By Isabella Mojares for The Dance Journal
“Presence feels like opening my attention up to as much as possible”
Earlier this month, Megan Bridge (Fidget) and Zornitsa Stoyanova (BodyMeld) hosted the US premiere of their duet, Altered States: A Performance Conversation. The hybrid event took place on August 5th, with live audiences at both the Fidget Space and on Zoom. Centered on their shared interest and research on the notion of presence, the duet truly was a performance conversation, with the two women dancing as they bounced off ideas and thoughts on the topics of presence, performance, and altered states of consciousness.
Dressed in regular, everyday clothes with plain black chairs as their props and a blank walled studio as their stage, there is nothing intimidating about the performers. Their dancing is loose, floppy, casual — but not in a lackadaisical way. Many of us are familiar with the speech pattern that comes out of moments in which we are talking through our thoughts. There’s a little hesitance, more pausing, lots of run-on sentences and the occasional repetition or rephrasing of what’s just been said. Bridge and Stoyanova’s movements are the embodied version of this thought process, a physical manifestation of the mental back and forth of their ideas.
At one point, one of them mentions that they think of presence as doing. The hour-ish long performance builds not to a crescendo of virtuosic dancing, but rather to a denouement of understanding. If presence is a matter doing, Bridge and Stoyanova settle on, then the presence that an artist experiences while in the act of performing must be an altered state of consciousness. Making reference to everything from the Hungarian-American philosopher Mihaly Csikszentmihalyi (try saying that three times fast mid-leap) and his theory of the flow state, to sensory deprivation tanks, to their personal experiences trying to decide on what grocery store to shop at, it’s evident how much these two artists have mulled over the notion of presence.
Less evident, however, is the structure of the work itself. Is this movement improvised? Is this conversation rehearsed? Memorized? If one is to attend another performance of Altered States, will it be the same script with the same gestures? The same footwork? There are moments where it seems like the conversation follows a natural flow; Something along the lines of “we weren’t going to talk about this until later” came up, but I couldn’t tell if it was a genuine thought interrupting the moment or a built-in moment of self-reference.

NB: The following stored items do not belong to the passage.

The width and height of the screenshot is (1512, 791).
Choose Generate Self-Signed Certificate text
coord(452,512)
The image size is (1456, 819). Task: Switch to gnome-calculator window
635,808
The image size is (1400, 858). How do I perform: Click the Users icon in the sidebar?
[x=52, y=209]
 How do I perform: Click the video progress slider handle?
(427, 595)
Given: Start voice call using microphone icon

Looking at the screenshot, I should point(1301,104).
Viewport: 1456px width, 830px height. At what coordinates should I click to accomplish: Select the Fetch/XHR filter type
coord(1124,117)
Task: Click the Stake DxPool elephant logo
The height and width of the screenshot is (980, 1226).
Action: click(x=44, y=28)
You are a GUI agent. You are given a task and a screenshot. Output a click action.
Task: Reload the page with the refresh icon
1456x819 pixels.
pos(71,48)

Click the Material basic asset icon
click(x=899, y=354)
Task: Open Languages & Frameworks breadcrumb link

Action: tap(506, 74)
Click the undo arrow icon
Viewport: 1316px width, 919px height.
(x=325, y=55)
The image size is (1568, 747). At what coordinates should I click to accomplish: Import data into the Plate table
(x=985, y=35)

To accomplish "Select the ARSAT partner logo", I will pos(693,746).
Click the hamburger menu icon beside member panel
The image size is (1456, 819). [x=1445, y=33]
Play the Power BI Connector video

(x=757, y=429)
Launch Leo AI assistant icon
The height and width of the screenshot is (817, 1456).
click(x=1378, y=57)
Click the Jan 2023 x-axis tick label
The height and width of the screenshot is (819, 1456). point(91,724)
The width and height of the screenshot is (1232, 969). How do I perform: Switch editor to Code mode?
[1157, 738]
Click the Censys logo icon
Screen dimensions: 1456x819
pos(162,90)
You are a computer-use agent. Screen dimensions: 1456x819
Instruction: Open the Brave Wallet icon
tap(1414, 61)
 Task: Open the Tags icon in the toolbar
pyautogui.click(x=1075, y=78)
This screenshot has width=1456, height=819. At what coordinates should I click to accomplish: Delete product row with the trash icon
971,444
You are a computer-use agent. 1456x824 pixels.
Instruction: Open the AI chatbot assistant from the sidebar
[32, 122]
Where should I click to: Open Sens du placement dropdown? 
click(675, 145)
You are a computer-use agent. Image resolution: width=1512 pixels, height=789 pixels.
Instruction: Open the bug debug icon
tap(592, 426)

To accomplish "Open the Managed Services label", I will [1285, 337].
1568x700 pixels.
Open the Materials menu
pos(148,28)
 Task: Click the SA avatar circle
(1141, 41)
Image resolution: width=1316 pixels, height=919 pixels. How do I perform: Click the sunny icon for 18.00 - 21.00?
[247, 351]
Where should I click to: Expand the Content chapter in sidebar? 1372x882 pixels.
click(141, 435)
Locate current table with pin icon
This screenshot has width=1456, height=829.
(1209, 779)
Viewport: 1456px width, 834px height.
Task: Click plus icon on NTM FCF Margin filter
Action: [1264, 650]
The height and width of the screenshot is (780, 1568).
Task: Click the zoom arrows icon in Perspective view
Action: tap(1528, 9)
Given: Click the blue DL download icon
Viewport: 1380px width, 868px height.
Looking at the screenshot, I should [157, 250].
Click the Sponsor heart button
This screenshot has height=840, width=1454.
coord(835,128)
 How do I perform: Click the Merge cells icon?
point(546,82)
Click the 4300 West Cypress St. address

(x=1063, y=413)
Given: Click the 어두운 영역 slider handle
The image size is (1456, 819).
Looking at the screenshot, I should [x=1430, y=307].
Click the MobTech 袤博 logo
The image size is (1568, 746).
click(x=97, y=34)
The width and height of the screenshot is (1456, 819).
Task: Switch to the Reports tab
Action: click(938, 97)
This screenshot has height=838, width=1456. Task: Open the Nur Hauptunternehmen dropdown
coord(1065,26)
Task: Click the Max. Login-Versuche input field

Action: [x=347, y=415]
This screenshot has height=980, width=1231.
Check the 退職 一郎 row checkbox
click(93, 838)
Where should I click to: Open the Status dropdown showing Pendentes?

Ironically, in my attempts as a (virtual) audience member trying to follow Bridge and Stoyanova’s dialogue and movement, I found myself losing my train of thought, losing my presence in the realm of the performance. Maybe that’s what they were going for — how often do we find ourselves trying to talk through, walk through, dance through an idea, only to lose the original thing on your mind? True presence is fleeting, just as the moments we try our best to be fully capital-I In It.
With much to process at all at once, there is no clean “finish” to the conversation. The conclusion comes in the form of a tender moment between the two performers. Stoyanova is like an exhausted child being carried by a dear grown-up, except instead of a mom or dad, it’s her creative partner, Bridge. The weight bearing feels allegorical — they are not submitting to the fleeting nature of the present moment, nor are they collapsing at an inability to pin-point a singular conclusion. Instead, they are leaning into it, finding presence in one another.